JANE: Absolutely!  Although the U.S. hasn’t suffered the same waves of invasions, I think the colonial heritage in which “we” are both the invaders and – once the desire to overthrow the colonial powers arose – the invaded has left its mark.

So was Wells reacting only to England’s long history of invasions, or was there something more?

ALAN: Wells’ original novel, and many that came after it, assume that the superior technology of the aliens will always give them the edge over us.  I think that perhaps this could be taken as a reaction to the Industrial Revolution and the massive changes on all levels of society created by it. Centuries of relative stability gave way to an era of rapid change and innovation – we’re still living with this every day and it’s quite natural for us to assume technological superiority will always win the day.

JANE: I agree wholeheartedly.  I think it’s important to remember that in The War of the Worlds humans survive by accident, not design.  I won’t say more in case some of our younger readers aren’t familiar with this classic.

I will mention that Howard Waldrop wrote a brilliant story, “Night of the Cooters,” that provides a view of what happened in Texas when the Wells’ aliens invaded.

Also, while not precisely a “sequel” to The War of the Worlds, John Christopher’s “The Tripods” series (first book The White Mountains) is a dystopian tale which reads much as if Wells’ alien invasion was not stopped, and what happened thereafter.

ALAN: An important question that I think we need to ask ourselves is just why have the aliens invaded in the first place?
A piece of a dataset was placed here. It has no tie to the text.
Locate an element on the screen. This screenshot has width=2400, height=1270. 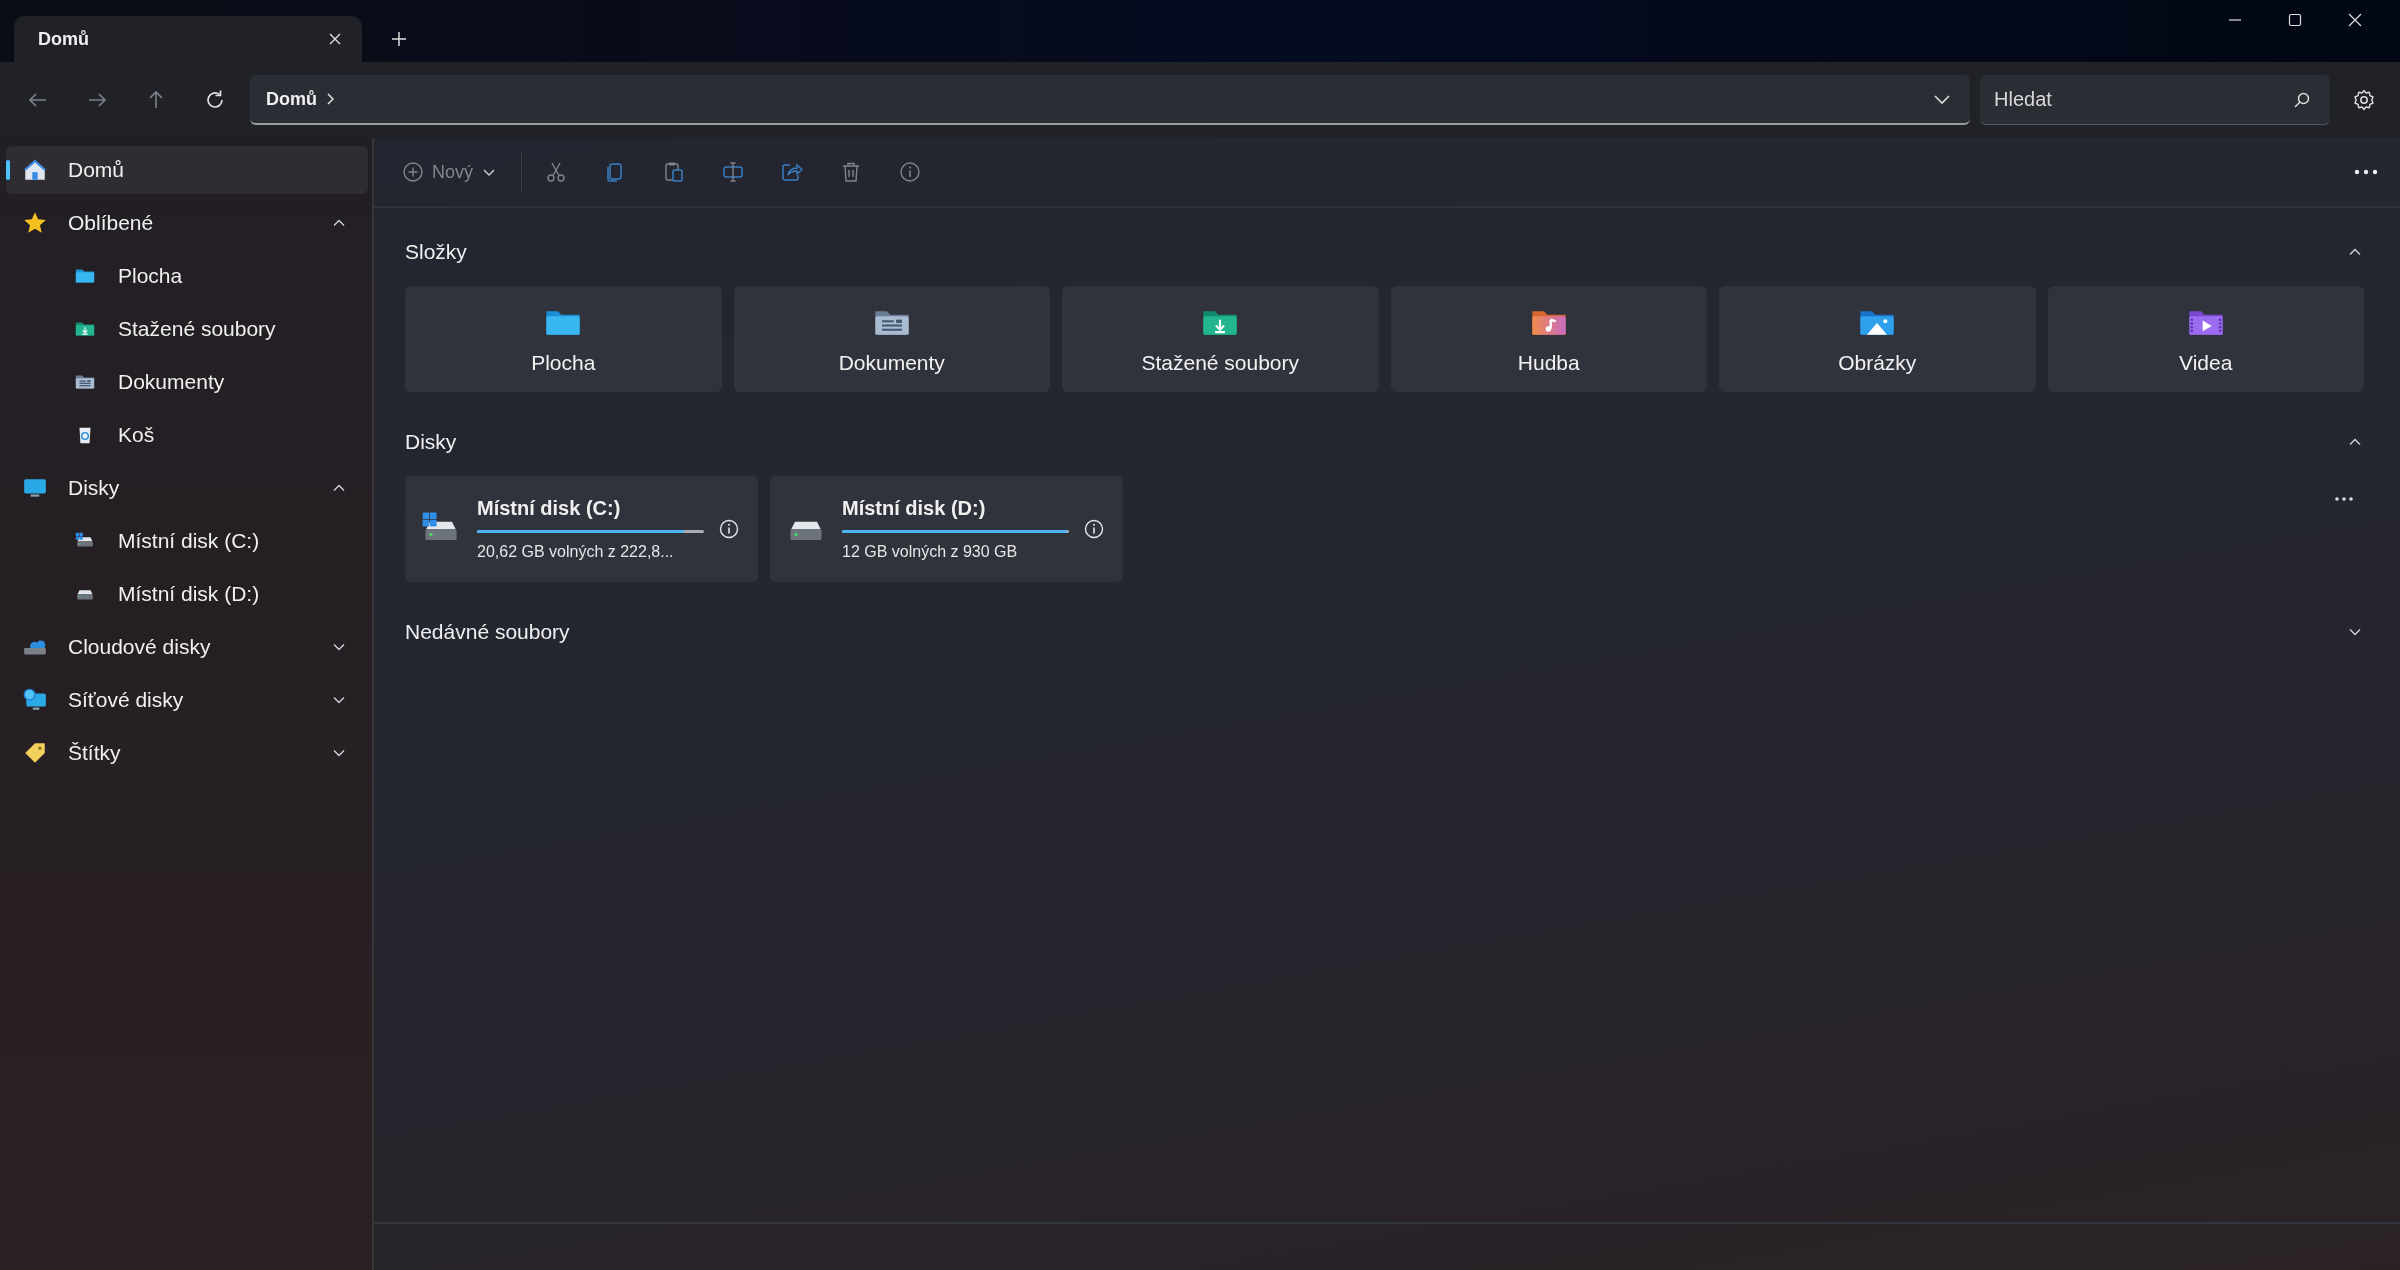
sidebar-item: Dokumenty is located at coordinates (187, 382).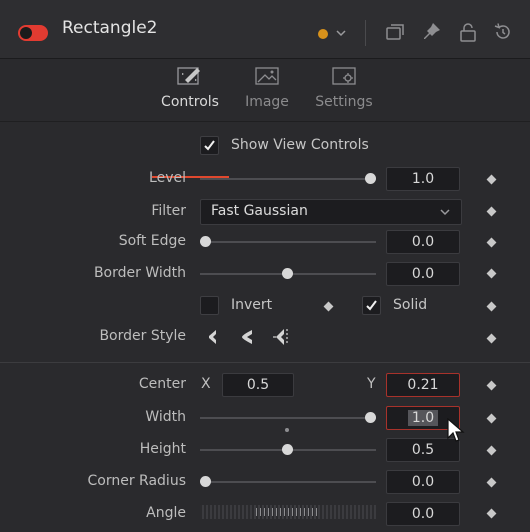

Wells’ Martians wanted to live here because their own planet was becoming uninhabitable. From their point of view, humanity is just getting in their way and stopping them from enjoying some prime real estate. This idea has been explored in more depth by other writers.
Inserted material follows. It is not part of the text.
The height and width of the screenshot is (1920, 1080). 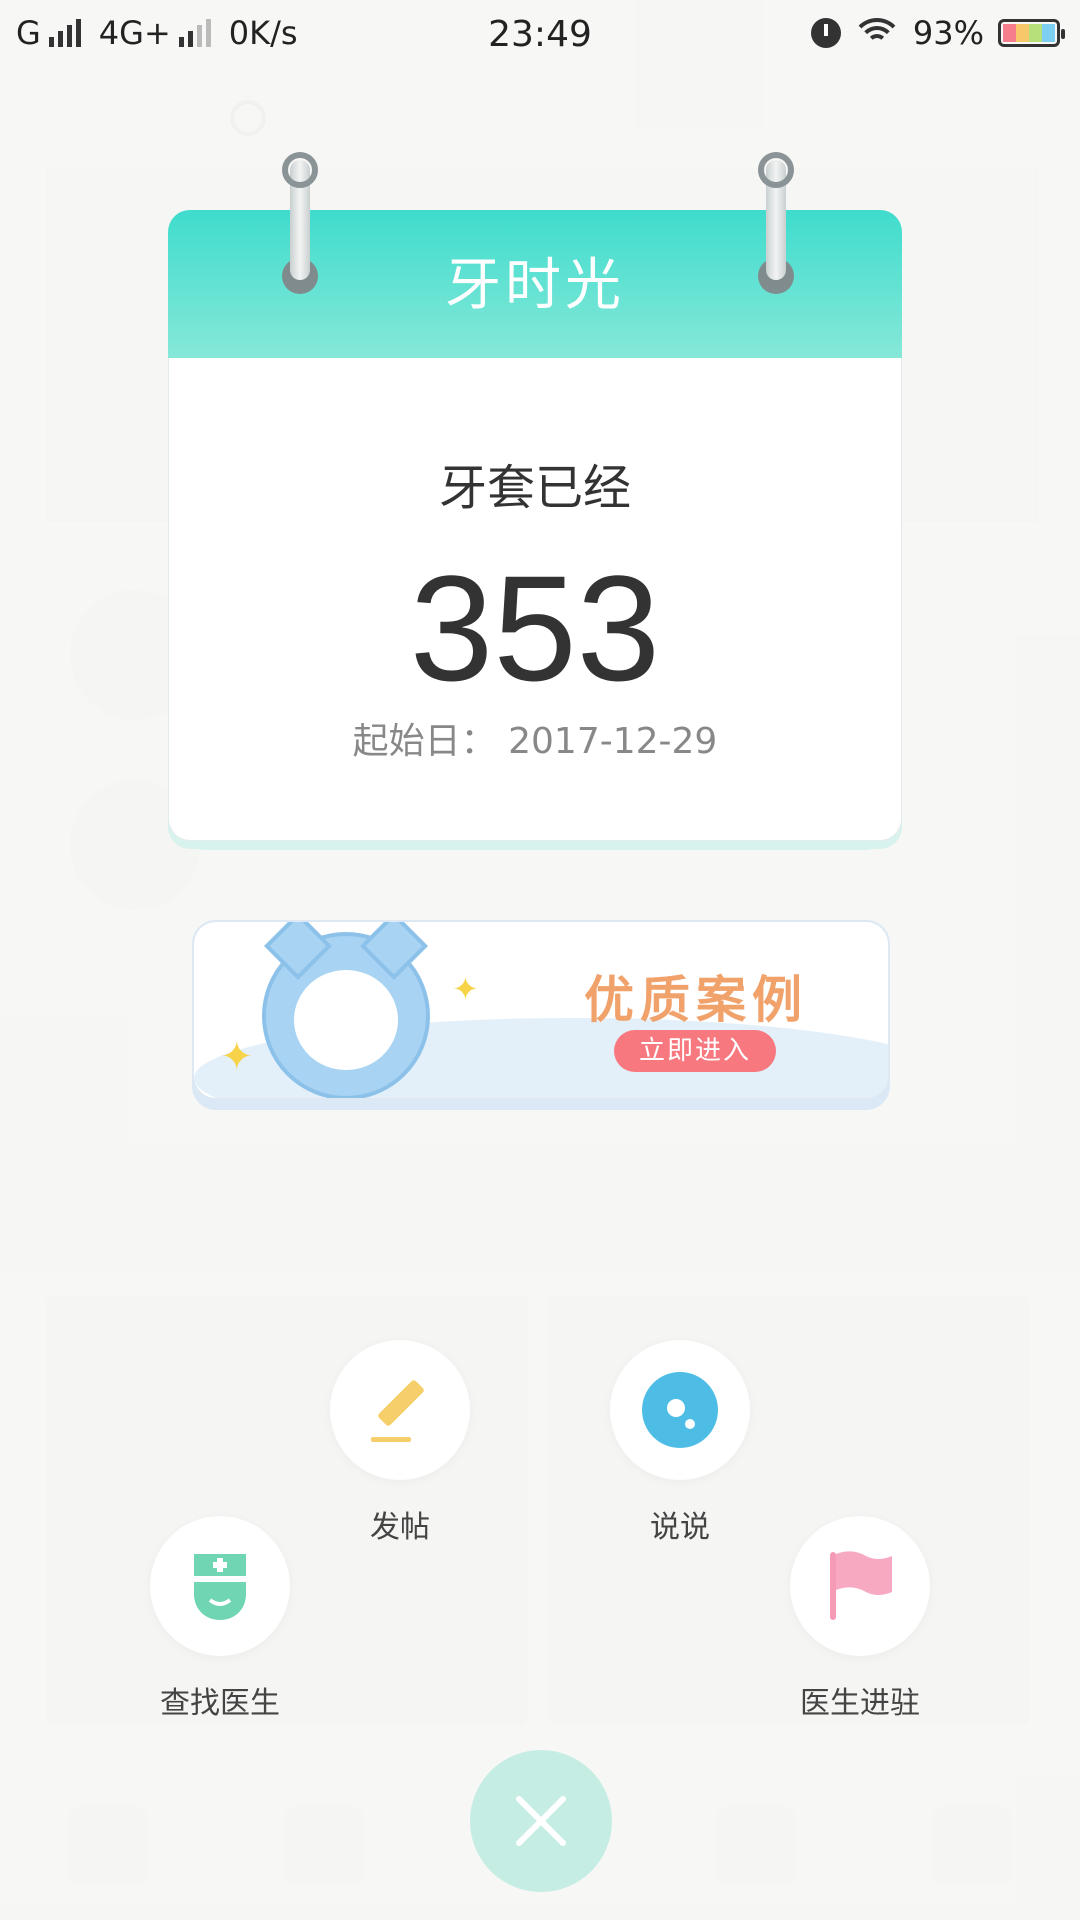 I want to click on doctor-icon, so click(x=220, y=1587).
William Tenn is remembered as a superb short story writer. He only wrote one novel, Of Men and Monsters (1968), but it’s a brilliant one. Giant, technologically superior aliens have conquered the Earth. The few people who remain live like vermin in holes they have excavated in the insulation material that lines the walls of the monsters’ homes. In order to keep themselves alive, the people sneak out to steal food and other items from the aliens.
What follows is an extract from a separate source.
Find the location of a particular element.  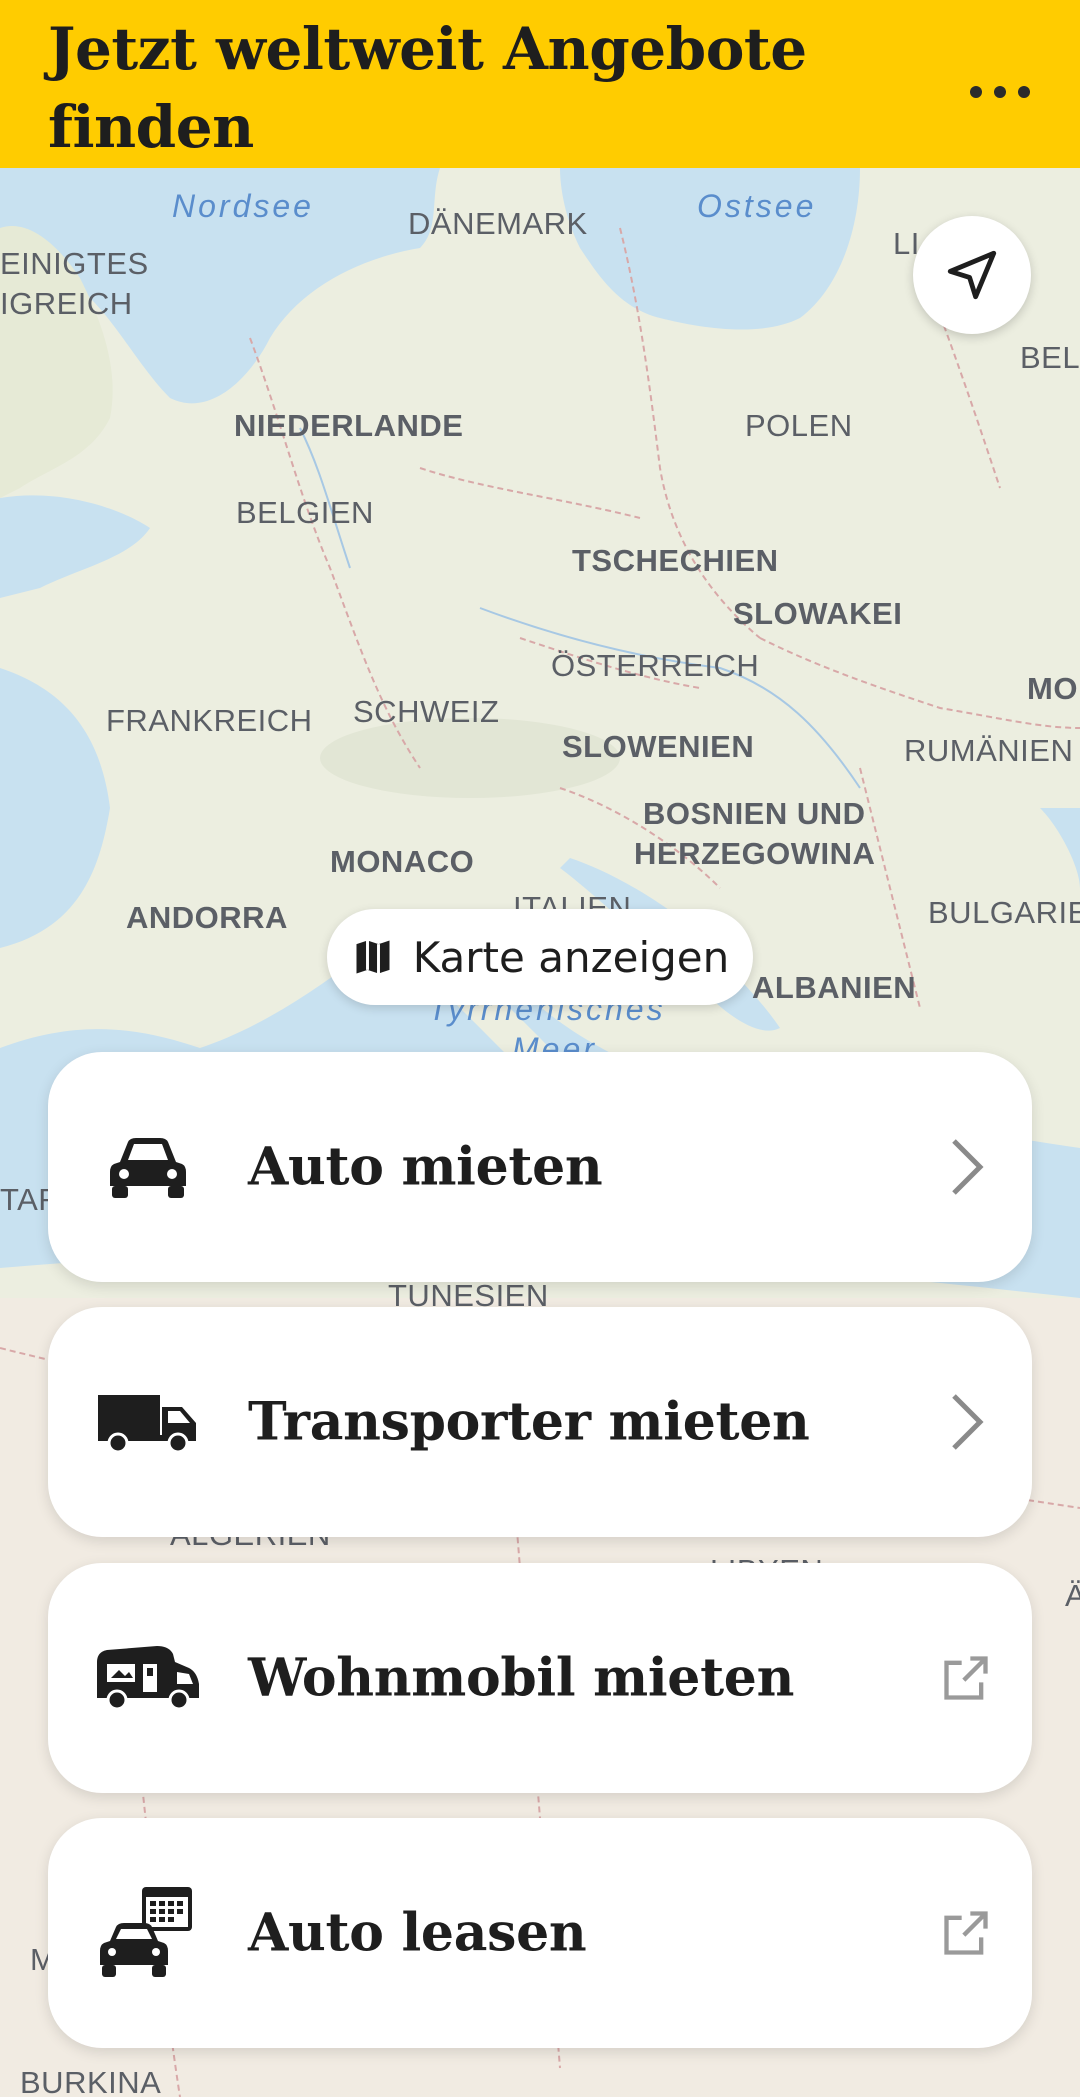

option-label: Wohnmobil mieten is located at coordinates (522, 1678).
 A complex social, political and religious order has evolved within the walls. Women preserve knowledge and work as healers. Men are the warriors and thieves. As far as the aliens are concerned, human beings are just a nuisance, neither civilized nor intelligent. They are generally regarded as vermin to be exterminated, in much the same way as we regard cockroaches.

JANE: Or mice…  I think the title is alluding to Of Mice and Men.

ALAN: I think you may well be right – though I must admit I hadn’t spotted that reference until you pointed it out.

Robert Silverberg took a similar idea even further in his 1998 novel The Alien Years. The novel tells the story of an alien invasion over a period of about fifty years.

The aliens themselves remain quite enigmatic – nobody really knows why they have invaded. They largely ignore the people who are living here. They just want to be left alone to do whatever it is they are doing, though they do make use of humans as slave labour in their mysterious projects.

Any attempt to kill these inscrutable invaders results in extremely harsh reprisals. After one such attempt, the aliens introduced a virus that killed more than half of earth’s population!

Despite this, some people have collaborated with the invaders. Not unnaturally, these quislings are hated and despised by the rest of humanity…

JANE: Ah!  Shades of nations invaded by the Nazis during World War II.  Even your use of the word “quisling” comes from that time, via Norway.  As I mentioned earlier, Alien Invasion is a trope that strongly lends itself to examination of human nature.

ALAN: True – though the Nazis were much less enigmatic than Silverberg’s aliens. However the parallels do tell us a lot about how people might well react under these circumstances.